The input:
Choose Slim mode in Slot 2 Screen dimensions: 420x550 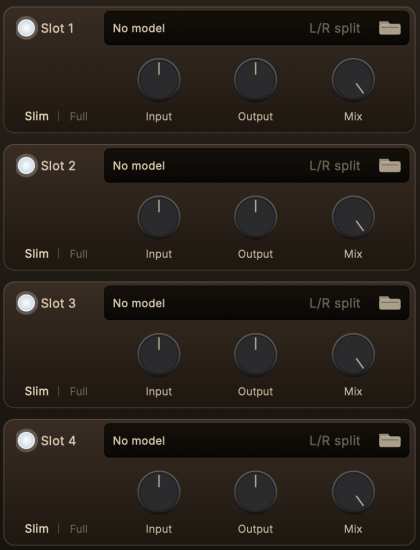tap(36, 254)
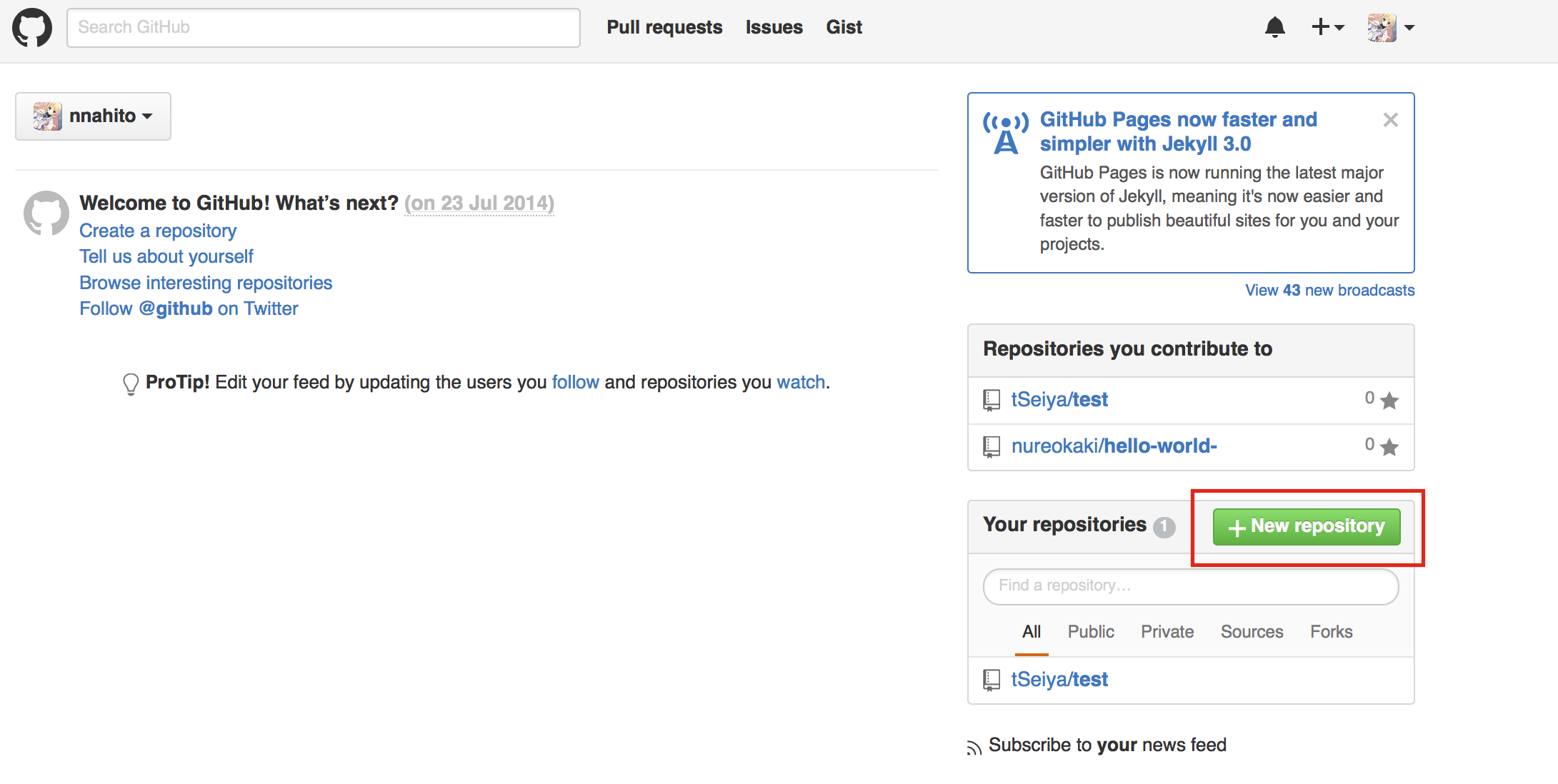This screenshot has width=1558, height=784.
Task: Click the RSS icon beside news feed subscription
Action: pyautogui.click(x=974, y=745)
...
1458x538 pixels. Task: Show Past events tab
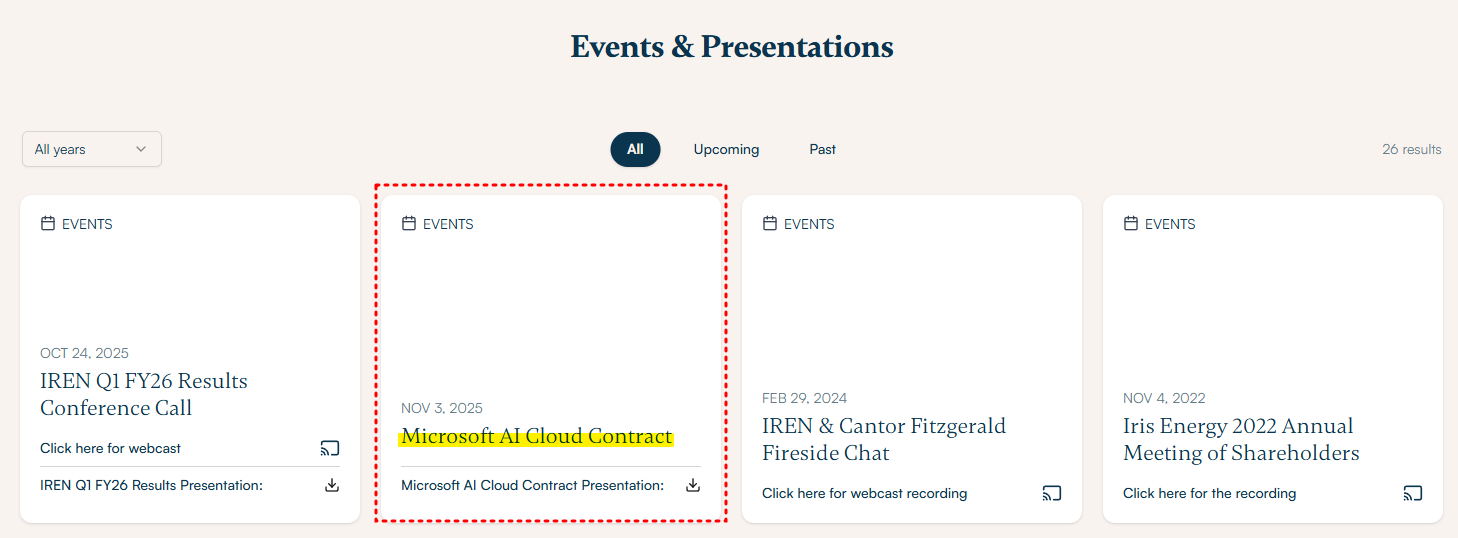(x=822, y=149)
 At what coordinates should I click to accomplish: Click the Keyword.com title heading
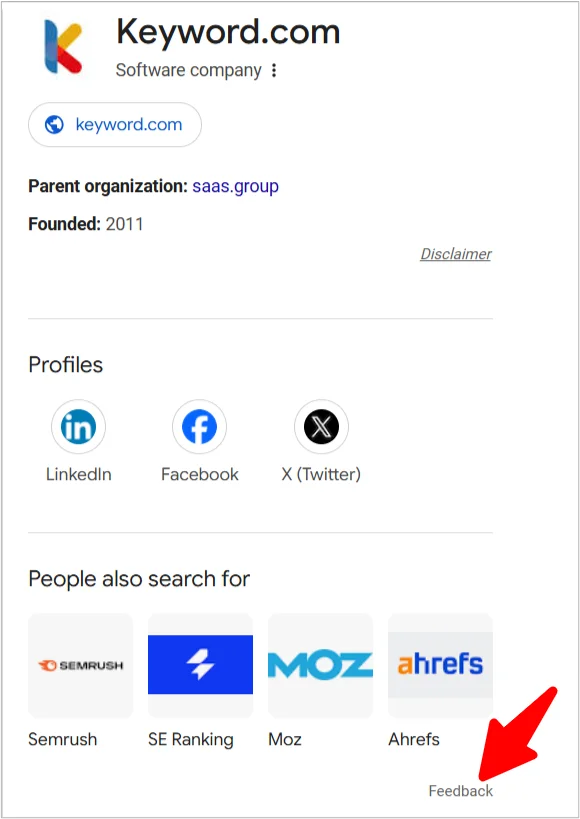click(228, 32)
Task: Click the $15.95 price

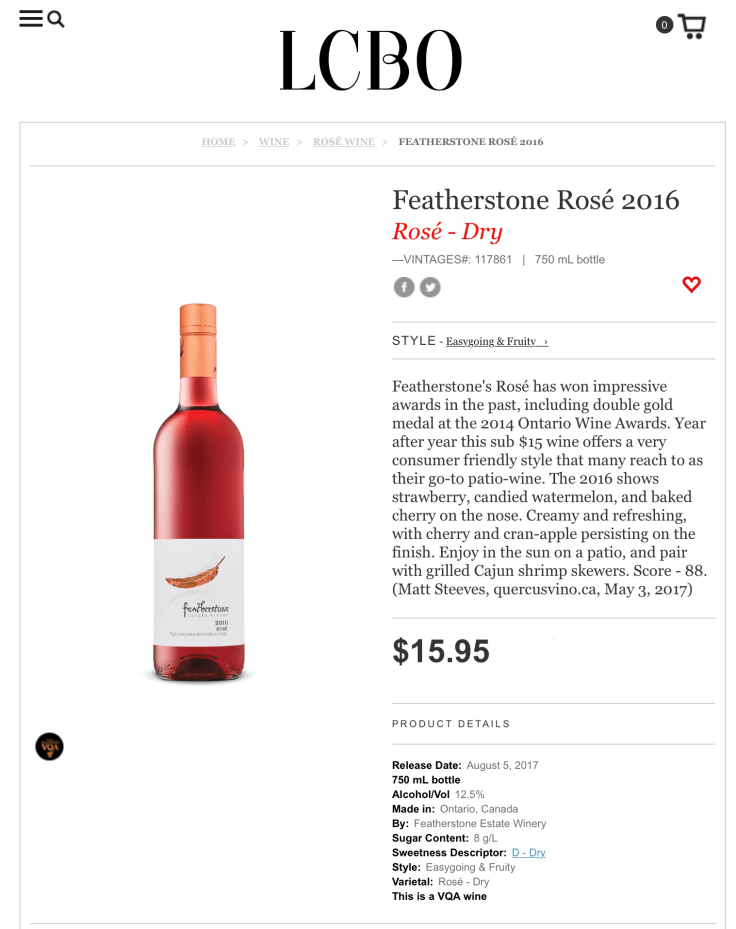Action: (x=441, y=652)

Work to do:
Reproduce the material word for word, starting at the line that contains "At what coordinates" and ending at the line that contains "Action: (x=441, y=652)", with both of those lines included. Leave the pictures out.

In response:
 At what coordinates should I click to accomplish: Click the Keyword.com title heading
click(228, 32)
Task: Click the $15.95 price

Action: (x=441, y=652)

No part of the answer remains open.